In nVHE mode, the host and guest kernels both run at the operating system level (EL1), while there is a virtual machine monitor (VMM) at the EL2 hypervisor level. Because the host kernel does not have the privileges needed to directly switch to and from the guests, the VMM must do a "world switch" to make that happen, which makes nVHE mode relatively slow. [Update: The article confuses the VMM and world-switch code, which Deacon helpfully untangles in a comment below.]
In v8.1, the VHE support allowed EL2 programs to have fewer constraints, so the host kernel could be run in EL2, with all of the guests as VMs in EL1, which is "blazingly fast". That mode is not really compatible with the threat model for Android, however. It moves the host kernel and VMM (via ioctl()) into the TCB and the host kernel has access to all of the memory of the guests. It effectively turns the trusted model on its head, so only the Android system would be in a privileged position, which is not desirable either.
The envisioned Android security model requires that guest data remains private even if the host kernel is compromised, and KVM using VHE does not work that way. But that is not a problem with nVHE mode, so it might make sense to revisit that. Instead of trusting the full host kernel, only the world-switch piece needs to be trusted. It can be extended to manage the stage-2 page tables and manage other functions for the guests. Message passing can be used between the host kernel and the VMs and a special bootloader can be used to ensure that the host does not tamper with the VM images. "While we're at it, we'll try to apply formal verification techniques because the EL2 code is drastically simpler than Linux."
Another possibility would be to run Android in a VM, which is plausible, but Deacon does not really think that is demonstrably better; it has a different set of challenges. Interrupt latency could be a problem for an Android VM. There is also a need for device pass-through and he does not think the Arm IOMMUs are really up to handling that at this point.
The nVHE execution environment in EL2 is "a pretty horrible place"; it has its own limited virtual address space that lacks the addressing capability needed for running general kernel code. Any code running there is not preemptible or interruptible, so you cannot block or schedule. EL2 can access all of the memory if it is mapped, but, because of that, the project does not want to put a lot of complicated code there—that would defeat the purpose. There is "very limited device access at EL2" because the host kernel normally handles all of that; typically, there is no console at EL2, though they have some hacks for a debug console.
The EL2 code needs to be self-contained and safe against a compromised host, which is not the case for kernels prior to 5.9, where KVM could effectively cause arbitrary code to be run as an EL2 hypercall by passing a function pointer for what to call.

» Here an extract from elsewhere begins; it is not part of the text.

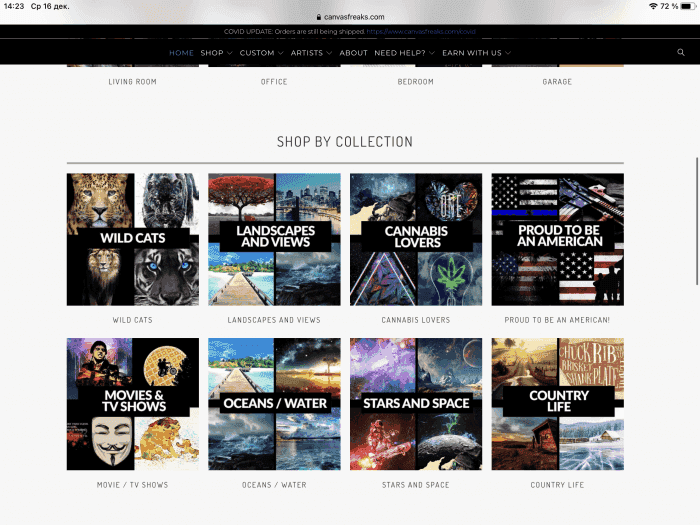Open the Wild Cats collection image
This screenshot has height=525, width=700.
(132, 239)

As part of the recent changes, the project has switched to a fixed set of hypercalls for the services that need to be provided. The EL2 payload is embedded in a separate ELF section that uses symbol prefixing to ensure that symbols from the host kernel are not wrongly used. As the system boots, the host kernel sets the static keys appropriately before it de-privileges itself by moving to EL1; the EL2 object is then no longer mapped from EL1, so those changes are one-way.
Open problems
There are still a number of problems, however, most of which come down to how the virtual memory is managed. Today, the host kernel is in control of the hypervisor's virtual memory, which is obviously a problem given the Android use case. The stage-1 mappings are created by the host kernel, which means it can change the page table out from under the hypervisor; it can also write to any of the hypervisor memory.

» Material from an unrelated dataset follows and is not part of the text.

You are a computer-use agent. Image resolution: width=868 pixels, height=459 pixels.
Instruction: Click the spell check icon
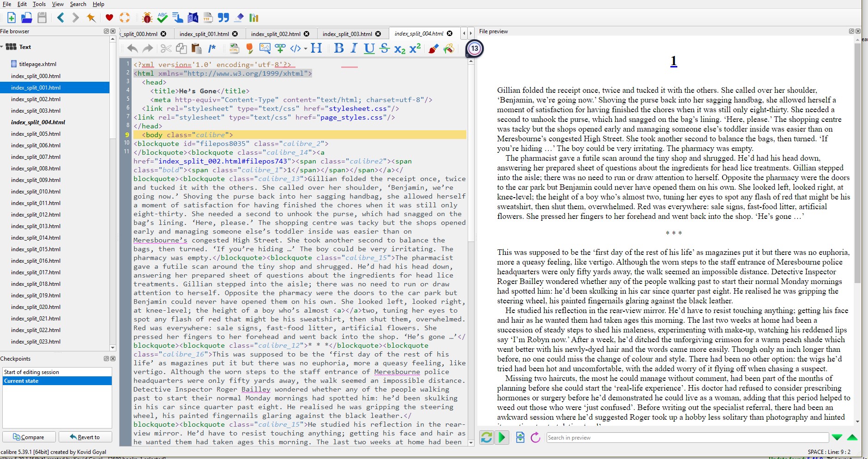[163, 18]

Beyond that, the stage-2 page tables for guests are also managed by the host kernel. When EL2 does a world switch, it just blindly installs those tables assuming that the host kernel is doing the right thing. That obviously needs to change as well. The protected KVM project has some patches that it is targeting for Linux 5.11 to change page-table handling, some of which (e.g. page table and fault handling, per-CPU data handling) have already landed in 5.10.

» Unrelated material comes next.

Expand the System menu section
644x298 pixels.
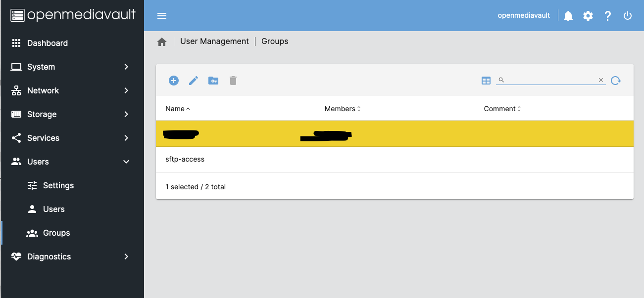72,67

Moving the page-table handling code to EL2 has some interesting properties. When a new guest is created, its memory will be unmapped from the host, which is not something that Linux can deal with. It is not like memory hotplug, where a whole bank can go away, it is just the pages assigned to the guest that will disappear. The KVM protected memory extension patches would fix that problem, though they have not been merged. They would allow handling the case where guest memory disappears and then reappears later when the guest is torn down.
IOMMU support is needed to avoid DMA attacks, but the current systems-on-chip (SoCs) are not really ready for that. Ideally, the IOMMUs would simply reuse the page tables that are already installed in the CPU, so there would be limited IOMMU-management code needed in EL2. It would not be desirable to have multiple different IOMMU drivers bloating the EL2 code.
Another piece that will be needed is the template bootloader that is used to start guests; it will be "very very small" and the current plan is to write it in bare-metal Rust. It will check the signature of the VM image to ensure that it has not been tampered with; if it passes, the bootloader will jump to it. That image will have a "proper second-stage bootloader" as part of it, so the template bootloader can remain extremely simple. None of that is particularly arm64-specific, so other architectures may be able to use it as well.
Virtual platform
The protected KVM project is adapting the Chrome OS VMM (crosvm) for its VMM. Crosvm is now included in the Android open-source project (AOSP); there have been lots of talks about it at KVM Forums, he said. Crosvm is written in Rust with a major focus on security and sandboxing, which makes it a good match. It also has many virtio devices already implemented and is cross-architecture, which is important, perhaps surprisingly, in part because of the Cuttlefish virtual Android device that is based on the x86 architecture.
Protected KVM provides a fairly basic arm64 virtual platform for guests, with much of what would be expected. One major difference is that it provides the Reduced Virtual Interrupt Controller [PDF] (RVIC, which is a paravirtual IC), rather than the standard Generic Interrupt Controller (GIC) because the latter is more complicated than what the developers want to add to the EL2 code.
For I/O, the obvious answer is virtio, he said, but that does not fully solve the problem because it assumes that hosts have access to all of guest memory. Even if you work around that, it means that the host can intercept the I/O data for the guest, which means "you have to use quite clever crypto". There is also no shared-memory device for virtio, so bounce buffers are needed. Support for that is working but has various undesirable properties, including slower performance, so some other solution is sought.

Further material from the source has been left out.